А профилактические обмены квартир Свиридов совершал часто. За те два с половиной года, что он жил в этом крупном волжском городе, он проделал это трижды. Не считая того раза, когда он заимел самую первую квартиру после трех месяцев обитания на территории брата Ильи.
Он делал это не потому, что бродячая жизнь очень уж привлекала его – хотя после бурно проведенной молодости, основным воспоминанием из которой, несмотря ни на что, оставались три года, проведенные в спецгруппе «Капелла» при ГРУ Генштаба, он не мог отделаться от привычки постоянно менять место дислокации.
Это преследовало его подобно тому, как многовековой уклад кочевой жизни оседает в генах вполне современных молодых людей цыганского происхождения и потом синдромом «бродячего пса» клокочет в жилах.

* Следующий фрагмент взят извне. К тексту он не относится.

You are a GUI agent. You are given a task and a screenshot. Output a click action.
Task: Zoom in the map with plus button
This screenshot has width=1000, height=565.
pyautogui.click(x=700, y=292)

В крови Владимира Свиридова не было ни цыганской, ни еврейской примеси (зря, что ли, дети «избранного народа» сорок лет бродили за Моисеем – кстати, по происхождению не иудеем, а египтянином – и в результате разбрелись и осели по всему свету). Но после «Капеллы», в составе которой судьба заносила его и в Афган, и в Чечню – две Голгофы русского солдата, к которым вели широкие проторенные дороги, – после «Капеллы» вирусы этого синдрома прочно засели в его, Влада, организме. И как же швыряла по свету его судьба, чтобы наконец оставить здесь, в этом красивом, но тихом и патриархальном городе!
Первоначально было легко – каждое утро просыпаться на одном и том же месте, дышать одним и тем же воздухом, как и все рядовые граждане этой несчастной страны, – воздухом, в котором не разлита леденящая опасность, подхватываемая только по-настоящему звериным чутьем, а иначе… иначе смерть. Нет… другим, спокойным и бузупречным воздухом другой жизни, где не веял хрипло рвущий горло запах гари и тьмы и где хоть иногда светило солнце.
Все это он хотел забыть, но что-то не отпускало его от того смертоносного существования на грани небытия, на краю пропасти, по которому он ходил многие годы.
И в этом городе рука гибельной фортуны – не той, что традиционно понимается под этим словом, но сила, удерживавшая его от падения в бездну и которой во многом повелевал он сам, а не слепой, бессмысленный жребий, – и здесь она не позволила ему разжать свои беспощадные пальцы, глухо и неотвратимо сомкнувшиеся на его, Свиридова, горле.
Он встретил Маркова и стал – навсегда, без права выхода и реабилитации, по крайней мере на этом свете – тем, кем он был сейчас. Носителем модной профессии. О которой он сам говорил следующими замечательными словами – циничными, насмешливыми и горькими:
– Как сказал один мой знакомый бандит за пять минут до того, как его застрелили, это все страшно… то есть страшно весело.
Теперь он был киллером. Настоящим специалистом, прошедшим лучшую школу спецгруппы «Капелла», которая представляла собой не что иное, как элитное подразделение ГРУ, занимавшееся заказными убийствами.